Strategic plans are developed and executed by businesses in order to chart a course toward an idealized future destination for the organization. Normally, this means aspiring to become an industry leader or niche holder by increasing market share, developing customer loyalty, penetrating new markets or some other defined goal that is ultimately premised on growth in revenue attainment. Because of the competitive nature of business and the environmental changes that have occurred and continue to occur at an increasing rate, marketing has become a key functional area within most enterprises' strategic plans. Today's strategies require the development of plans that embrace customer engagement in an effort to increase revenue. As such, marketing is fast becoming a critical functional area surrounding the development and execution of a strategic plan. Examining marketing's role in strategic planning, as well as the critical thought work conducted by marketing and sales personnel as they influence organizational cultures that are friendly to implementing competitive strategy and planning activities, is useful for libraries if they wish to engage in beneficial and viable strategic planning of their own. Unfortunately, libraries as non‐profit service organizations are rarely in a position to create revenue based strategies. Instead, libraries must focus on strategies that encourage value creation. Additionally, in the absence of a dedicated, full‐fledged marketing group within a library, it becomes vital that such non‐profit service organizations develop replacements or similar organizational analogs for integrating marketing functions while at the same time developing a marketing‐like, patron‐centered orientation and culture required for successful market‐based strategic planning. This paper aims to investigate this issue.
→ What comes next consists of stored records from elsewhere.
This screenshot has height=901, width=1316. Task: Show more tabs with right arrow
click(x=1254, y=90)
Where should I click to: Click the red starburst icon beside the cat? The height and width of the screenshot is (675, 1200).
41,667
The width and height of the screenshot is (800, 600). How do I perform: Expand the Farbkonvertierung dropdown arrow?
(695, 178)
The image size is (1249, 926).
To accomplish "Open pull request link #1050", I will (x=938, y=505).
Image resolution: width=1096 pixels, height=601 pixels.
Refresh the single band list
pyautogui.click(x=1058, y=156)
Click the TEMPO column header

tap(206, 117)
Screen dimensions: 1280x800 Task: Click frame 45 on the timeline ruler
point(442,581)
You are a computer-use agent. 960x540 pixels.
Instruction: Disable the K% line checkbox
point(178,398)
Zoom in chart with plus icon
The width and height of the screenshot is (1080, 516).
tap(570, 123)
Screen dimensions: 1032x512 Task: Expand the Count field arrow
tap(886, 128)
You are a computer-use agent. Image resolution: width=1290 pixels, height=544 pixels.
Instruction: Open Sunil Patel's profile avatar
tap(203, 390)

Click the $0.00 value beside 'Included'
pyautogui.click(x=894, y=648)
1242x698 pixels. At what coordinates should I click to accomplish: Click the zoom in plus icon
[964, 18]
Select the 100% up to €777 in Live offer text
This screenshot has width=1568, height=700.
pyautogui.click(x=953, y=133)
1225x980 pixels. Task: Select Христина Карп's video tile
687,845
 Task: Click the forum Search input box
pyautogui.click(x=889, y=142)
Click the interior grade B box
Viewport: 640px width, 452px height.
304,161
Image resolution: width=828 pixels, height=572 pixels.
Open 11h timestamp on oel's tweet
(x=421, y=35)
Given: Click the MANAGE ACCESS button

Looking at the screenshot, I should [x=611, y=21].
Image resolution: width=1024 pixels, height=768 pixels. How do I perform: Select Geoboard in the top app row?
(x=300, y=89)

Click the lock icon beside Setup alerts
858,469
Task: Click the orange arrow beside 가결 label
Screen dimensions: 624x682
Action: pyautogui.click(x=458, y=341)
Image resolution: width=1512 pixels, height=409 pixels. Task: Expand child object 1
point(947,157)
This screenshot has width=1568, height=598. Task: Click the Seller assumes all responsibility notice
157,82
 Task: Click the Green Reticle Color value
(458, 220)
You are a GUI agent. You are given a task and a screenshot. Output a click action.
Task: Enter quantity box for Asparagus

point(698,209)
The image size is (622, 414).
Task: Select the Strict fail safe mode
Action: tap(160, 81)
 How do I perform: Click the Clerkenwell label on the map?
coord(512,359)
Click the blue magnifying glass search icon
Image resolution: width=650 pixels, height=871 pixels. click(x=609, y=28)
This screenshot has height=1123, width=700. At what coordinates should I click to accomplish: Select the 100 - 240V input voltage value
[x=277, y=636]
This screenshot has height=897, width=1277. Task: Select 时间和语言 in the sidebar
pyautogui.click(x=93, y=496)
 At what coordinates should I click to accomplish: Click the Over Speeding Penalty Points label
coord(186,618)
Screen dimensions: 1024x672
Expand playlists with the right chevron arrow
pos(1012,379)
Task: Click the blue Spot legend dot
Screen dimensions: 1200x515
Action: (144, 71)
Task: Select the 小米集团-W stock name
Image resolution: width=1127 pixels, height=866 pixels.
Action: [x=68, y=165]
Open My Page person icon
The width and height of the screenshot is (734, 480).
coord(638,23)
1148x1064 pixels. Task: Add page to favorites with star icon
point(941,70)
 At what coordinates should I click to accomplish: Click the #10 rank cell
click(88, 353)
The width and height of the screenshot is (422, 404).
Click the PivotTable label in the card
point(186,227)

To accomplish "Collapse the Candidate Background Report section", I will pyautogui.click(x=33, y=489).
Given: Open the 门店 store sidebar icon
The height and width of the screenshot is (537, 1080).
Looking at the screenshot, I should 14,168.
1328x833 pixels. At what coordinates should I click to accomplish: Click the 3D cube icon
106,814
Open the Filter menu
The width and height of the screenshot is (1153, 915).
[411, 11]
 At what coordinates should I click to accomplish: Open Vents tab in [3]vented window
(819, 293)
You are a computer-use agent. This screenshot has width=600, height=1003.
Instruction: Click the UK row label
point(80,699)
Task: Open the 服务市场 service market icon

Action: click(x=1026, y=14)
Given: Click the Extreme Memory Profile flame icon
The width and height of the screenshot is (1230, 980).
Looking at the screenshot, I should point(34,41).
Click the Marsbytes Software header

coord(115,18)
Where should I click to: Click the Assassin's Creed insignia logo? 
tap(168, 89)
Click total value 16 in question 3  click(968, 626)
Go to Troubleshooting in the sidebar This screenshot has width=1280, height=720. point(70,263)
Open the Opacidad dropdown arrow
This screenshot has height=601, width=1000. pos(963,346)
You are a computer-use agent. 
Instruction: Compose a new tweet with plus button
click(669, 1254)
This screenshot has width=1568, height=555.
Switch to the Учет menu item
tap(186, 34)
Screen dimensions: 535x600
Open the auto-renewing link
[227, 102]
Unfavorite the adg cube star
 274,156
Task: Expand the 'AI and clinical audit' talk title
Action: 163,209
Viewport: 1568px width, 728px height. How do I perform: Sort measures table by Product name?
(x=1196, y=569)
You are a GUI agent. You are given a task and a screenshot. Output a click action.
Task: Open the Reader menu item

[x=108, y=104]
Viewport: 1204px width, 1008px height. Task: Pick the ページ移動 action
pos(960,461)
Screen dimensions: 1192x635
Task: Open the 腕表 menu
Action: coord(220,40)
Informed by the two authors' combined extensive experience in both the theoretical and practical applications of sales and marketing, the paper discusses the current trends in market planning, especially those aimed at utilizing the marketing function as a critical element of strategic planning and execution.
The paper finds that libraries that engage in strategic planning can incrementally improve their chances of success during the execution of that plan if they make an effort to include the marketing process throughout the development and execution of such plans. Additionally, since marketing and its implied customer orientations provide a strong conduit to an organization's understanding of customer needs and perceptions of value, library strategic planning that incorporates traditional marketing elements and tactics like environmental scans, customer value creation and promotion of unique benefits will provide the best foundation for competitive library strategic plans.
The authors rely on their practical and theoretical experience in marketing and planning to convey a more purposeful sense of library strategic planning that includes library marketing as a required element in order to foster strategic planning success.
The paper shares specific ideas regarding the purpose, role and benefits of strategic library marketing that are connected to improving the likelihood of long term strategic planning success, especially when such plans are aimed at increasing perceptions of library value.